La prigione offshore simboleggia gli eccessi della “guerra al terrore” degli Stati Uniti a causa dei duri metodi di interrogatorio e della tortura.
L’amministrazione Biden ha avviato una revisione formale del futuro della prigione militare statunitense di Guantanamo Bay a Cuba, riaccendendo l’obiettivo dell’era Obama di chiudere la famigerata struttura, ha detto venerdì un funzionario della Casa Bianca.
Gli aiutanti coinvolti nei colloqui interni prevedono di firmare l’azione esecutiva del presidente Joe Biden nelle prossime settimane o mesi, hanno detto all’agenzia di stampa Reuters due persone che hanno familiarità con la questione, segnalando un nuovo sforzo per eliminare ciò che i difensori dei diritti umani hanno denunciato. L’immagine complessiva dell’America.
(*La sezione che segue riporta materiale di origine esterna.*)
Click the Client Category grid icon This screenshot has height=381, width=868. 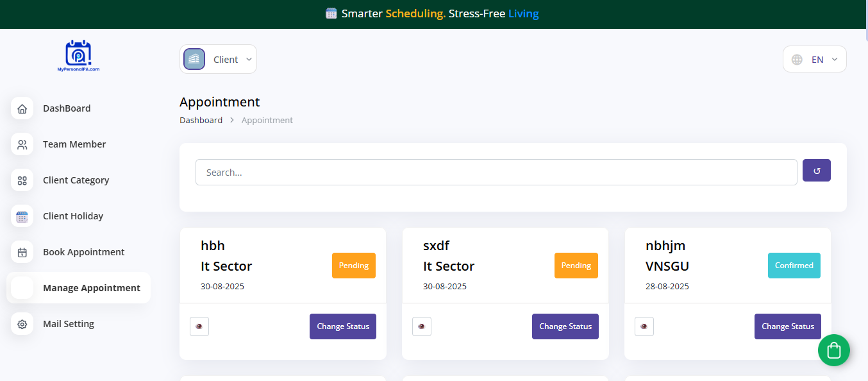click(x=22, y=180)
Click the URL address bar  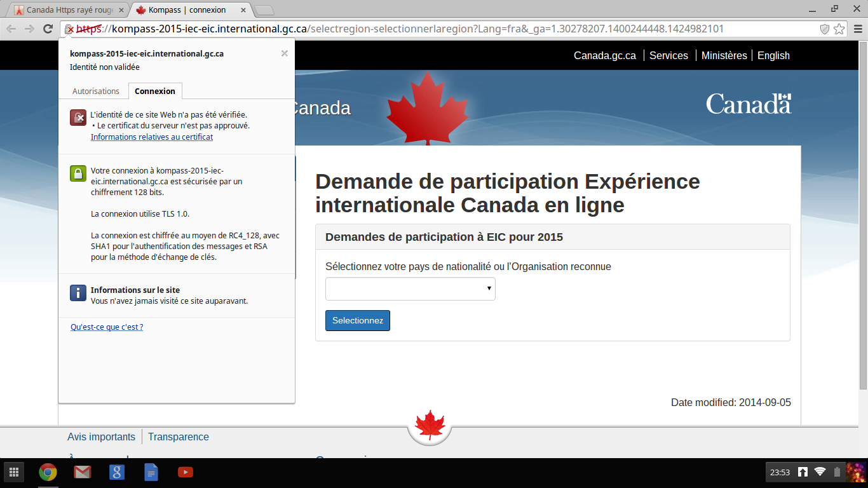(x=445, y=29)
È improbabile che una tale mossa, tuttavia, possa abbassare presto il sipario sul carcere di massima sicurezza situato presso la stazione navale di Guantanamo, in gran parte a causa dei significativi ostacoli politici e legali che la nuova amministrazione dovrà affrontare.
Progettata per trattenere i sospetti all’indomani degli attacchi dell’11 settembre 2001, la prigione offshore è diventata il simbolo degli eccessi della “guerra al terrore” americana a causa dei duri metodi di interrogatorio che secondo i critici sono andati male, simili alla tortura.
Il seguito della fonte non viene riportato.